The Surfacing by Cormac James
My rating: 3/5 cats
To them*, that’s who we’ll always be, he told her. Children. No matter what we do. No matter how far we go. Beyond a certain point, the passage of time can do no more for us. We stay young, and they grow older, and we lose sight of each other in the end.
this is a first—i find i don’t really have much to say about this book. this is on the lower end of my three-star cat reads, which surprised and saddened me. i’m not sure why i didn’t get as much out of this book as other readers seem to have. i thought it was beautifully written, but also very—dare i confess?—boring. the descriptive passages were gorgeous, but i thought the characters were flat, and there’s a lot of time just spent…waiting. which, considering the subject matter, is completely appropriate, but i have read several similarly-themed books both fiction and non- that i didn’t find boring.

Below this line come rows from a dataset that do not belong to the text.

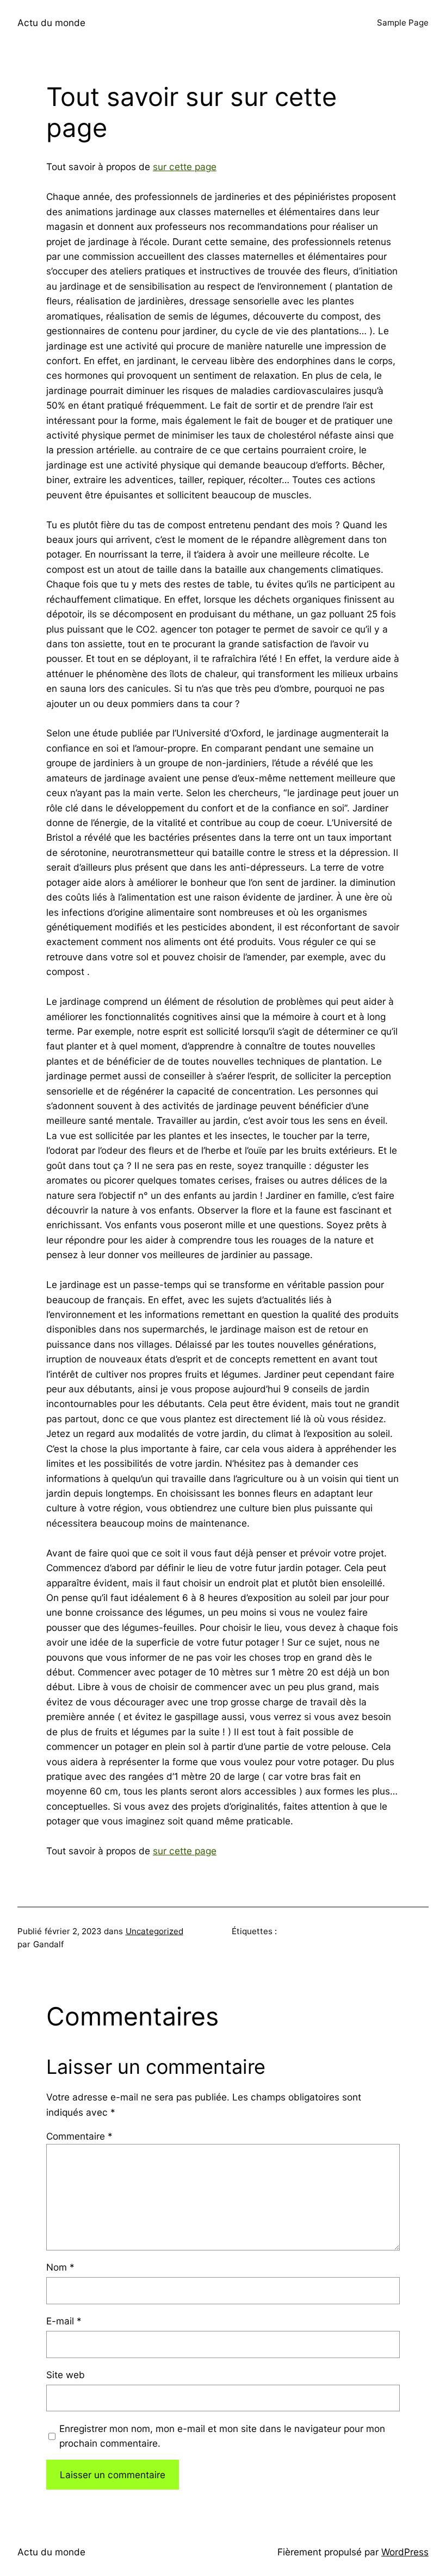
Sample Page (403, 22)
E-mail (64, 2321)
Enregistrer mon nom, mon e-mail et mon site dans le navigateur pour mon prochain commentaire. (222, 2436)
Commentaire (79, 2136)
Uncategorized (154, 1931)
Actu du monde (51, 22)
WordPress (405, 2552)
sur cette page (184, 166)
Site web (65, 2374)
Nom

up there in the blurbs, colum mccann calls this book “hypnotic,” and i think that’s what happened to me—i was hypnotized. but not in a fun way where i squawked like a chicken whenever someone said “purple” or something. just hypnotized the way they do in sleep clinics to effect soporific results. i didn’t see the harrowing tale of psychological fortitude against impossible odds side of this. regrettably, all i experienced was tedium occasionally enlivened by some exquisite landscape prose. and one excellent piece of advice:
That is why a man must never listen to reason. He must merely exercise his will unceasingly, and only afterward stop to consider what he has achieved.
and i will add to that the advice that i should also not be listened to, because i clearly missed something in this book. i assume i will be told as much in the thread following this review, by someone deploying a very smug tone, and i’m fine with that.
* where “them” refers to “our parents.”